I am an assigned INT directorate reviewer for draft-ietf-6man-deprecate-atomfrag-generation-06.txt

These comments were written primarily for the benefit of the Internet Area Directors. Document editors and shepherd(s) should treat these comments just like they would treat comments from any other IETF contributors and resolve them along with any other Last Call comments that have been received. For more details on the INT Directorate, see 

http://www.ietf.org/iesg/directorate.html

.

This document doesn’t appear to actually recommend a course of action other than in the Abstract.   It seems to me that this document is arguing (perhaps?) that firewalls should drop atomic fragments, or perhaps that hosts should.   But it never gives any actual advice.
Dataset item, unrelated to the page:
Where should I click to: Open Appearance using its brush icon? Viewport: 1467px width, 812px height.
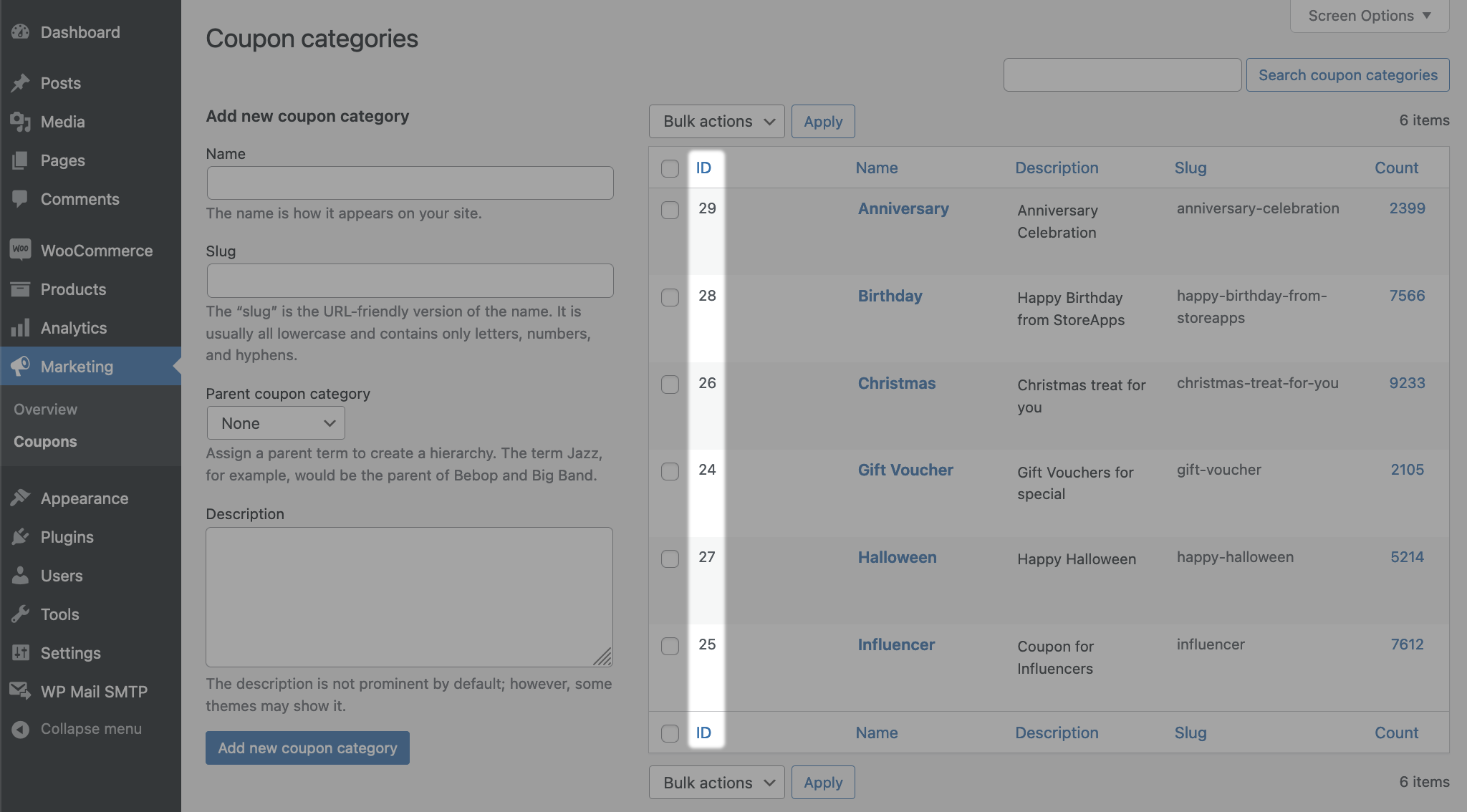21,498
It seems to me that the document could be substantially improved by explicitly saying what behaviors are being recommended here.   Otherwise, the statement in the Abstract that this is intended to motivate changes to the core IPv6 protocol specifications seems to leave whoever does that with the task of reading this document, thinking through the problem the authors have already thought through, and trying to come up with the right changes to the base spec.

While doable, this seems unnecessary given that the authors have put a lot of thought into this.  Even if the document were to recommend a course of action that wasn’t ultimately followed, walking through the reasoning behind those recommendations would likely be helpful.   Given that the document is informational, this advice could be described as a recommendation for future work, and not as advice to implementors.

It might also be useful, and would likely render any worries about this document being treated as normative, if the authors were to talk about what to do to clean up existing implementations if the decision is taken to retain the atomic fragment functionality.

That said, the document is mature, and useful as written.   I do not see any reason to hold up publication if the working group is unwilling or unable to make the changes I’ve suggested.

Some minor detailed suggestions follow:

OLD:

  Once the attack

  packet has been sent, it will be the aforementioned routers

  themselves the ones dropping their own traffic.

NEW:

  Once the attack

  packet has been sent, the aforementioned routers

  will themselves be the ones dropping their own traffic.

  o  As noted in Section 3, SIIT [RFC6145] (including derivative

Expand SIIT acronym?

  2.  The IPv4 node is located behind an IPv4 link with an MTU smaller

      than 1260 bytes

It would be helpful to talk about when this might happen.   It’s not clear to me that this is a plausible real-world scenario in these modern times, but if it is it would be good to identify the situations in which the proposed change will create operational problems.  I don't think that any use case you might list here would lead the reader to conclude that therefore we need to keep atomic fragments, but such use cases should be discussed, or the lack of any known such use cases should be discussed, for completeness.